Extrait choisi:
Charles Rozez (p. 32-41).

VI. — Mœurs et Coutumes.

Les amoureus.

642. Si une jeune fille fait craquer les articulations de ses doigts, elle a autant d’amoureus que le craquement se répète de fois.

646. Se mariera dans l’année, la personne qui reçoit le fond de la cafetière ou de la bouteille (À Nivelles, quand cette personne est déjà mariée, on dit : « Le fond, c’est pour un garçon ») ; celle qui voit trois lampes allumées réunies sans intention dans la même chambre ; celle qui le jour des 652. grands feus, aperçoit sept feus d’un seul coup d’œil ; la jeune fille qui réussit à enlever sans la briser la pelure entière d’une poire (Nivelles).

647. Est délaissée par son amoureus, la jeune fille qui pert sa jarretière ou son tablier.

Données fournies:

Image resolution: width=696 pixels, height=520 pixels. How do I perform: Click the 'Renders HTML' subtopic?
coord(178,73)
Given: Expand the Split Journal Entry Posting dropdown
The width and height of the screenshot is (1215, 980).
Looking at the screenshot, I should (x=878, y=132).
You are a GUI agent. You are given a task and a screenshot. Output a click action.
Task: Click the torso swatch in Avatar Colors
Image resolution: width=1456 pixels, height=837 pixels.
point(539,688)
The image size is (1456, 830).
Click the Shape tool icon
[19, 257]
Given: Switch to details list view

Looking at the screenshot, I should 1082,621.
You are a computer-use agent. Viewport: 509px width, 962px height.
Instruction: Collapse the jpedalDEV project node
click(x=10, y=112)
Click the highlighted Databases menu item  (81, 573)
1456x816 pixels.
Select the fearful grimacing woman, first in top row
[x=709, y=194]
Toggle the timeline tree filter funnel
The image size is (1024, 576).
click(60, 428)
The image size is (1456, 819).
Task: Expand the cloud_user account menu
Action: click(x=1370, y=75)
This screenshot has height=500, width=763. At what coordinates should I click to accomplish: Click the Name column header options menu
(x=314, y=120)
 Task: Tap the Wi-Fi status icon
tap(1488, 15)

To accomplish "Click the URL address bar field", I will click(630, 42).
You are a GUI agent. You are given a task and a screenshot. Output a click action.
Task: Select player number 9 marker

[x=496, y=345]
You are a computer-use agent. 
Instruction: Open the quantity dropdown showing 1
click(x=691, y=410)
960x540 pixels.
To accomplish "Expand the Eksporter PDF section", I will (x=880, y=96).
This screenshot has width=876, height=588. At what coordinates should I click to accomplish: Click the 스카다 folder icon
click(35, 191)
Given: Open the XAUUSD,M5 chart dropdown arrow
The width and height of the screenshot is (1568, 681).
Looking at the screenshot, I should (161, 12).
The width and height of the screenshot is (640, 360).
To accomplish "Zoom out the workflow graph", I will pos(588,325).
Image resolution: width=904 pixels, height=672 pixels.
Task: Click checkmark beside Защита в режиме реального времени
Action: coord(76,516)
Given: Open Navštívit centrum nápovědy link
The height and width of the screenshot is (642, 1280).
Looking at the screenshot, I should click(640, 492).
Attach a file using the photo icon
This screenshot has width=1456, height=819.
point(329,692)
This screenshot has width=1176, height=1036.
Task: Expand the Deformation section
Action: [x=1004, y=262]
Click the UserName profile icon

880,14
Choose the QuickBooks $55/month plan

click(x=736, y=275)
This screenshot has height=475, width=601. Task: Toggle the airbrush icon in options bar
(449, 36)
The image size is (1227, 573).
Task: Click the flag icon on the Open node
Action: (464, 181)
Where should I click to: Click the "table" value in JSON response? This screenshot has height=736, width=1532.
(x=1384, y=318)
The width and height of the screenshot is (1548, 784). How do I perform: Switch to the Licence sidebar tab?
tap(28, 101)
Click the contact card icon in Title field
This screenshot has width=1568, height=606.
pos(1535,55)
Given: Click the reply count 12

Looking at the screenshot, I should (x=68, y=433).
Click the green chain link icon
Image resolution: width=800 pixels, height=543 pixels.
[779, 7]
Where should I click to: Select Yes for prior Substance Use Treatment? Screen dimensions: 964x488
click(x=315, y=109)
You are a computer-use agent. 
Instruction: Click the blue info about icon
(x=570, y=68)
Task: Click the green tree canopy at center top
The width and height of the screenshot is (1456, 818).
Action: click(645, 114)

Vos tâches:
**1)** Recopiez fidèlement le passage du texte sur les croyances amoureuses situé entre « 642. Si une » et « d’une poire (Nivelles). », ces deux bornes comprises.
**2)** Indiquez si chacune de ces affirmations s'accorde avec le texte sur les croyances amoureuses, en répondant par oui ou par non et en citant les mots décisifs du texte. (a) La jeune fille qui perd sa jarretière est délaissée par son amoureux. (b) Voir cinq lampes allumées dans une même chambre annonce un mariage dans l'année. (c) Il faut enlever sans la briser la pelure entière d'une pomme pour se marier dans l'année.
Les données ne servent à rien pour ce travail.

Réponses aux exercices:
**1)**
642. Si une jeune fille fait craquer les articulations de ses doigts, elle a autant d’amoureus que le craquement se répète de fois.

646. Se mariera dans l’année, la personne qui reçoit le fond de la cafetière ou de la bouteille (À Nivelles, quand cette personne est déjà mariée, on dit : « Le fond, c’est pour un garçon ») ; celle qui voit trois lampes allumées réunies sans intention dans la même chambre ; celle qui le jour des 652. grands feus, aperçoit sept feus d’un seul coup d’œil ; la jeune fille qui réussit à enlever sans la briser la pelure entière d’une poire (Nivelles).

**2)**
(a) Oui : « Est délaissée par son amoureus, la jeune fille qui pert sa jarretière ou son tablier. »
(b) Non : « celle qui voit trois lampes allumées réunies sans intention dans la même chambre ».
(c) Non : « la jeune fille qui réussit à enlever sans la briser la pelure entière d’une poire ».